How to Promote School Choice without Busting the State Budget

Middle income families enjoy the benefit of school choice — they can afford to move to better school districts. Most lower income families don’t have that option.

One way to extend school choice to poor families is to create educational tax credits encouraging donations to not-for-profit groups that would fund scholarships, suggests Chris Braunlich, a vice president of the Thomas Jefferson Institute for Public Policy and a regular contributor to Bacon’s Rebellion. The usual objection to tuition tax credits is that they would constitute a drain on the state treasury, but Braunlich offers a clever way around that.

In a new research paper, “Better Education for All Children,” Braunlich proposes limiting the size of the scholarships to the amount of state aid allocated to the student’s school district. That way, what the state loses in tax credits it recoups through a reduction in state aid to local education.

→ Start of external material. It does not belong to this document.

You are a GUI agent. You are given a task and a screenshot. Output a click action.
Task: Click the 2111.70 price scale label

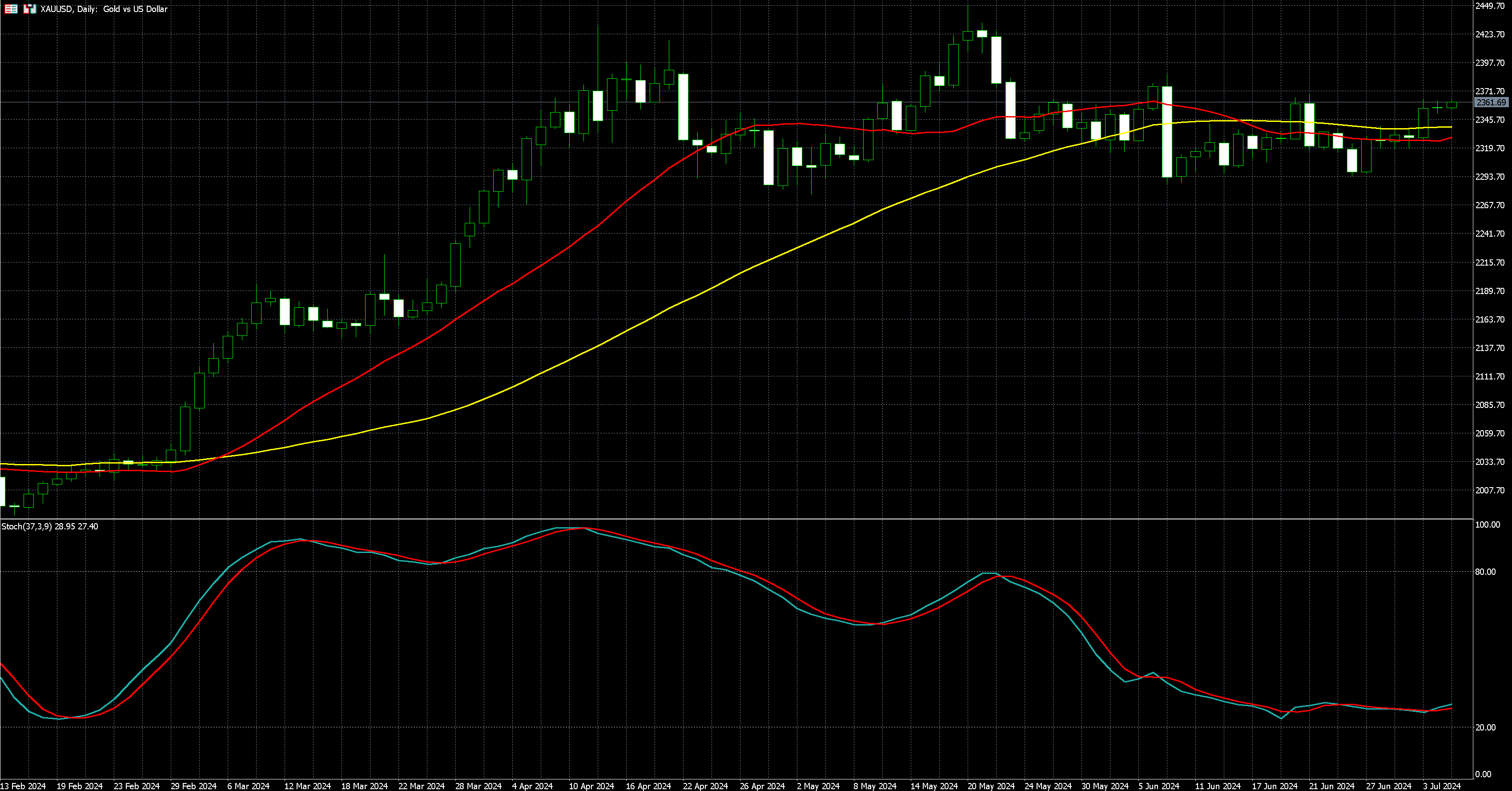(1490, 376)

Scholarships limited by the size of state aid would not be terribly large, Braunlich concedes, ranging from $1,204 in Fairfax City to $5,870 in Lee County. Because such sums normally would cover only a fraction of private school tuitions, I cannot see them comprising a meaningful school-choice option by themselves. However, if private schools could supplement these scholarships with tuition breaks — as many already do for poor students — the number of students affected could be substantial.

Concludes Braunlich: “The impact on the state budget would be a ‘wash,’ neither having more or less money for educational needs. Most localities would still have the funding they need to educate their students and at-risk children would have an alternative for a better education.”